Why this issue starts to happen in Spark 3.0.0?
In Spark 2.4.x, we use Hive 1.2.1 by default. It will trigger `VersionInfo` initialization in the static codes of `Hive` class. This will happen when we load `HiveClientImpl` class because `HiveClientImpl.clent` method refers to `Hive` class. At this moment, the thread context classloader is not using the isolcated classloader, so it can access hadoop-common jar on the classpath and initialize it correctly.
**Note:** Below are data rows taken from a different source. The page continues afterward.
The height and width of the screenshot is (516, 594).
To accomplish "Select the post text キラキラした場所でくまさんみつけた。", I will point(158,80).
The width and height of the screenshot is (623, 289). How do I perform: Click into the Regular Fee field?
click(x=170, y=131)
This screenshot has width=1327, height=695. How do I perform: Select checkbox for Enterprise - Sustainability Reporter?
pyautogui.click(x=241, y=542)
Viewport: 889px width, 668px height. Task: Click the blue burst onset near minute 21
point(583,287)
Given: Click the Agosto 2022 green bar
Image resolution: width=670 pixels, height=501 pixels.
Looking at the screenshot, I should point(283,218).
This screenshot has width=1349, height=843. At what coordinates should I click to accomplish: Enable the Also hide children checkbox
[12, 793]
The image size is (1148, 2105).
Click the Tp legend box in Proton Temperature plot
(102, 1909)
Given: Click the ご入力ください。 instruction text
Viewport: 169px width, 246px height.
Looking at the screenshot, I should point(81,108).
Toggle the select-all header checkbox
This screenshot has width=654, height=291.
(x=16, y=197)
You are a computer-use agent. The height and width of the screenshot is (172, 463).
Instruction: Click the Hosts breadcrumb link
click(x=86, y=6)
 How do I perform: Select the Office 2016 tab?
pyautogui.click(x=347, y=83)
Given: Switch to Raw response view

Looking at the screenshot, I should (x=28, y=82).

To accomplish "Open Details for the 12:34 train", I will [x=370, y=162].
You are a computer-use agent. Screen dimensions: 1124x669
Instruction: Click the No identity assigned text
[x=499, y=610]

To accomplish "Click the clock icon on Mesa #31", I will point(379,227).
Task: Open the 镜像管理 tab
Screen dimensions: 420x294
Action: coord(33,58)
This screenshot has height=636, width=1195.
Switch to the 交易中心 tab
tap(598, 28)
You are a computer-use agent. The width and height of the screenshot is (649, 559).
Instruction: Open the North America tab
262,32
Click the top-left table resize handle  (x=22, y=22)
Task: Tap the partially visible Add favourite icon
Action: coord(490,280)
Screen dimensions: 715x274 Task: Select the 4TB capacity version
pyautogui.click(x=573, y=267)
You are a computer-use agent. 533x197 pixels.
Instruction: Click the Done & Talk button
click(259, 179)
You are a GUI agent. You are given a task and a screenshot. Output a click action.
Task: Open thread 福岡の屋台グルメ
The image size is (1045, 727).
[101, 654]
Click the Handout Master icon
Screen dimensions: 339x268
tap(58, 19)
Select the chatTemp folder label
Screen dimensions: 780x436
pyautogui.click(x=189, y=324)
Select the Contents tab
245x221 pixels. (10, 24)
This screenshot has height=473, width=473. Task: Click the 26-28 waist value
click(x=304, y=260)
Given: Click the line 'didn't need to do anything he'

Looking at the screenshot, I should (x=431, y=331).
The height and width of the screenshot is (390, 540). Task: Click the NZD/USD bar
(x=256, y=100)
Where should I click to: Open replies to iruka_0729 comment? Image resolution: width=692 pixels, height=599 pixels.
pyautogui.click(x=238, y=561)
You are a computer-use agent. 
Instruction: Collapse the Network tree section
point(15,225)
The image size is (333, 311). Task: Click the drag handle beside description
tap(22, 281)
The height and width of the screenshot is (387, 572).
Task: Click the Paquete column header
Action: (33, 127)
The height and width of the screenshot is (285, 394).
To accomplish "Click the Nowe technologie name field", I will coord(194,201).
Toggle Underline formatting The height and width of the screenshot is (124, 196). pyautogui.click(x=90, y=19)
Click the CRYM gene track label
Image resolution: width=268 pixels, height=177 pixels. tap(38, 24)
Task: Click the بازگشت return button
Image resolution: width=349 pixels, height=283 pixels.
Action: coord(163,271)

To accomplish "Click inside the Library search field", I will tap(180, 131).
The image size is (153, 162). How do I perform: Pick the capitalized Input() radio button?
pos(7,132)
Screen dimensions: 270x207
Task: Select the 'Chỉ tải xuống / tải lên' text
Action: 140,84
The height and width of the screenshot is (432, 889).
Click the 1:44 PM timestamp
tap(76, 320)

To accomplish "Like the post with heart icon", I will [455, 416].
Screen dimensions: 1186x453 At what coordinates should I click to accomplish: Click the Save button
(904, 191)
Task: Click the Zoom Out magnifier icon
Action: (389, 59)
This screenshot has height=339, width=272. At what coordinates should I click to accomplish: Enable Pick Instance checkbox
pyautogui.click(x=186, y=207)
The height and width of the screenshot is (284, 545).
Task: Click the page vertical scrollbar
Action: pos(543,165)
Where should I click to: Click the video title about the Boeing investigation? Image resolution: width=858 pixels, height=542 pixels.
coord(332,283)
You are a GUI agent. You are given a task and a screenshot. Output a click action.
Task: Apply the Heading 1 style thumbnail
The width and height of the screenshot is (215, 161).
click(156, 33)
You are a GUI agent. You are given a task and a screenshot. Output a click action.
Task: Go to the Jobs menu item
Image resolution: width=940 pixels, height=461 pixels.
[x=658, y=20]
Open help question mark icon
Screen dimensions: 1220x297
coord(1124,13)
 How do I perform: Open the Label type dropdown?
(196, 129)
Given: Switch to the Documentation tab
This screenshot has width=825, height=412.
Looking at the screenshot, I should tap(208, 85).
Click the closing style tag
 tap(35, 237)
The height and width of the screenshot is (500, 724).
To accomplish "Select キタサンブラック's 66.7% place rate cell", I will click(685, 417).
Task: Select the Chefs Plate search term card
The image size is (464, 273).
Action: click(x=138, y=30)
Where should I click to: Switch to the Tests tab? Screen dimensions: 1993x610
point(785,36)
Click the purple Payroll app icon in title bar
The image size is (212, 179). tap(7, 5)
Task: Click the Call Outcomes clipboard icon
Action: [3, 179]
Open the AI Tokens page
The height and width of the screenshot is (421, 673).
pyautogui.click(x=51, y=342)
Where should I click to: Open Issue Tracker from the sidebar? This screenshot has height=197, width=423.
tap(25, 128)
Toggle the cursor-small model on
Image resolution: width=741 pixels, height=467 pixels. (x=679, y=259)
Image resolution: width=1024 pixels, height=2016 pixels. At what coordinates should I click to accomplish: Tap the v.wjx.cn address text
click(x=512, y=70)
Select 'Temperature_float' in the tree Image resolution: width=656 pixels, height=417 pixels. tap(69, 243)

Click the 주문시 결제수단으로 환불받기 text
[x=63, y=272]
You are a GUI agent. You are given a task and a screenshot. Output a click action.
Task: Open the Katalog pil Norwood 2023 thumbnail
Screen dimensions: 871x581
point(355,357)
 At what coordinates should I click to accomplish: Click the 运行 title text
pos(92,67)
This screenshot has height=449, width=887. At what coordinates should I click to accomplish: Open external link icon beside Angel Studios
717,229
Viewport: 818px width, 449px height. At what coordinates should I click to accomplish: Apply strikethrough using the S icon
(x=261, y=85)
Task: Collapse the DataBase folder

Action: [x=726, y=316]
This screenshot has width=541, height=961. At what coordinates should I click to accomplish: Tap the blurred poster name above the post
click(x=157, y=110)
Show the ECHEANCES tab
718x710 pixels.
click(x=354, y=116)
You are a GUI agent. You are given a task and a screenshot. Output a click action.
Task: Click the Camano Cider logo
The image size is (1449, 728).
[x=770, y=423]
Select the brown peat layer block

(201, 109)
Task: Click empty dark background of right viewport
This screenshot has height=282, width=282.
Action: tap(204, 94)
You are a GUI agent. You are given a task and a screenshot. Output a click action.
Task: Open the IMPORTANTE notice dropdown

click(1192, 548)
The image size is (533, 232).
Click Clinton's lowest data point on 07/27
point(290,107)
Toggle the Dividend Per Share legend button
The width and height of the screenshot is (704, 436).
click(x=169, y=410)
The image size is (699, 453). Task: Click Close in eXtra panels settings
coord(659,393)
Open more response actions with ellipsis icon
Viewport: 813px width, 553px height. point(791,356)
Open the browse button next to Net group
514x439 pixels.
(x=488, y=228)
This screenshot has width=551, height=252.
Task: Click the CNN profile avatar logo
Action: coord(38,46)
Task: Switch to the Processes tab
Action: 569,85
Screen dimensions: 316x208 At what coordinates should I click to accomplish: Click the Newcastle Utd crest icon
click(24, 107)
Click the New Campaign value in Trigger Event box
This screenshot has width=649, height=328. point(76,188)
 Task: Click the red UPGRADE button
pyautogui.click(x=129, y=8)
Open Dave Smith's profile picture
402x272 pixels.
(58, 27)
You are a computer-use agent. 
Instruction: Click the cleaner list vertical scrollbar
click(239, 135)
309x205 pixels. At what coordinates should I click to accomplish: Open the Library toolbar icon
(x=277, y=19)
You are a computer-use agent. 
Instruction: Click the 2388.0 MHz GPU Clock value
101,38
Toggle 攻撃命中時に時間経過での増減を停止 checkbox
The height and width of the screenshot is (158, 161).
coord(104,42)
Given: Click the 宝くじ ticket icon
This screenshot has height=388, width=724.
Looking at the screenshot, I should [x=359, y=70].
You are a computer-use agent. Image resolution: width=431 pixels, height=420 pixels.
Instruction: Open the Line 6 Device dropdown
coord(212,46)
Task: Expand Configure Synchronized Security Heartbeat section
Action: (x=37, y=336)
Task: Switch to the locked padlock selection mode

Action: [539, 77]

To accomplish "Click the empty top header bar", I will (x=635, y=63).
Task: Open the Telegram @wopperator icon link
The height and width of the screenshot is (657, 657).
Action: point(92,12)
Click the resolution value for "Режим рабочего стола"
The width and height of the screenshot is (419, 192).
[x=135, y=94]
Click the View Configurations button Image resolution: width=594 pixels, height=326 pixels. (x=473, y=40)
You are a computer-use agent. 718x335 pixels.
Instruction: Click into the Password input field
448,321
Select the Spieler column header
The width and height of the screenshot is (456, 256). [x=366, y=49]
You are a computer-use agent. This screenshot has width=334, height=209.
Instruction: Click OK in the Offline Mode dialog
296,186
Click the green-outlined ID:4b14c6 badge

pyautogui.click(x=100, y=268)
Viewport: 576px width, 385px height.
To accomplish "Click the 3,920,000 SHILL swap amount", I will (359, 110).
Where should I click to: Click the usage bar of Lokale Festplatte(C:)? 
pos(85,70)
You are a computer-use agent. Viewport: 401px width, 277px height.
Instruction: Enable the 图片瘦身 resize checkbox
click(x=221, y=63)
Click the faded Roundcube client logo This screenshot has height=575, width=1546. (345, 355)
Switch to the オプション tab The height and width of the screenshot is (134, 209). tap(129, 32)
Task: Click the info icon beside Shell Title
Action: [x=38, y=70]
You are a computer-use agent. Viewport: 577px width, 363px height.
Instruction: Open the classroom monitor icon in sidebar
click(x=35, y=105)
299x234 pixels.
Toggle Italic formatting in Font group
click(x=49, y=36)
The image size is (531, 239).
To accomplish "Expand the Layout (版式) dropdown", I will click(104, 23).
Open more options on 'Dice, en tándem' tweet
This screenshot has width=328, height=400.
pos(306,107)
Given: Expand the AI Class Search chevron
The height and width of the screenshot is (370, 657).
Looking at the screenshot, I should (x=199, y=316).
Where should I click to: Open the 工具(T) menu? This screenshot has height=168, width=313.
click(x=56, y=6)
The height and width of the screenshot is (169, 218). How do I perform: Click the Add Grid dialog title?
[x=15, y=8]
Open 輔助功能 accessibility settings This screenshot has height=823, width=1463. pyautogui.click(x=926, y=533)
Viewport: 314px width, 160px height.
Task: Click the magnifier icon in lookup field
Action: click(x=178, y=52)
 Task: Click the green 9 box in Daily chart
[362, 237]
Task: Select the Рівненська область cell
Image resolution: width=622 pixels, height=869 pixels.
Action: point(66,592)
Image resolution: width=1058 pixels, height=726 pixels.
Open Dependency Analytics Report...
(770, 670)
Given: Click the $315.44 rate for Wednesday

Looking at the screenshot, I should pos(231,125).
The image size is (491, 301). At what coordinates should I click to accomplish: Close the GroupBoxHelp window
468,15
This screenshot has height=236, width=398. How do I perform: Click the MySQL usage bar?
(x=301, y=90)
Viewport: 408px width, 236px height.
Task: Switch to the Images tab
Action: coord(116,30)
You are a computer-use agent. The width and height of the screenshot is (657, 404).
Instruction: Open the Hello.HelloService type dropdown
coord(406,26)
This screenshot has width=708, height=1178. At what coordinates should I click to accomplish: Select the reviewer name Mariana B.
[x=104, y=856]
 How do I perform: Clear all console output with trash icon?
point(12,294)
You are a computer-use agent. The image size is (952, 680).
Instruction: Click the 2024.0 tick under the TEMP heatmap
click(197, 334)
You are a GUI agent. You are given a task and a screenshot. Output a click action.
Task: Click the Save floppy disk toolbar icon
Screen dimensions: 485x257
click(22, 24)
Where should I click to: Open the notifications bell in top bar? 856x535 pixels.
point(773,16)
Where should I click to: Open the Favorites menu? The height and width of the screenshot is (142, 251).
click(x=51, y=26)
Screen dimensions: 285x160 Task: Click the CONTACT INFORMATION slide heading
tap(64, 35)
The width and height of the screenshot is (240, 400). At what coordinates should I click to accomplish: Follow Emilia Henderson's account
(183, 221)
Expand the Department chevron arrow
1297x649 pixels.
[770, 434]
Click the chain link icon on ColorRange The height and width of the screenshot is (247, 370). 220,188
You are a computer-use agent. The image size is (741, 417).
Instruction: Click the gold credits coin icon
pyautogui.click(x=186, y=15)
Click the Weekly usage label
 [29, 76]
In Spark 3.0.0, we use Hive 2.3.7. The static codes of `Hive` class are not accessing `VersionInfo` because of the change in https://issues.apache.org/jira/browse/HIVE-11657. Instead, accessing `VersionInfo` happens when creating a `Hive` object (See the above stack trace). This happens here https://github.com/apache/spark/blob/v3.0.0/sql/hive/src/main/scala/org/apache/spark/sql/hive/client/HiveClientImpl.scala#L260. But we switch to the isolated classloader before calling `HiveClientImpl.client` (See https://github.com/apache/spark/blob/v3.0.0/sql/hive/src/main/scala/org/apache/spark/sql/hive/client/HiveClientImpl.scala#L283). This is exactly what I mentioned above: `If Hadoop VersionInfo is not initialized before we switch to the isolated classloader, and we try to initialize it using the isolated classloader (the current thread context classloader), it will fail`
### Does this PR introduce _any_ user-facing change?
No.
### How was this patch tested?
The new regression test added in this PR.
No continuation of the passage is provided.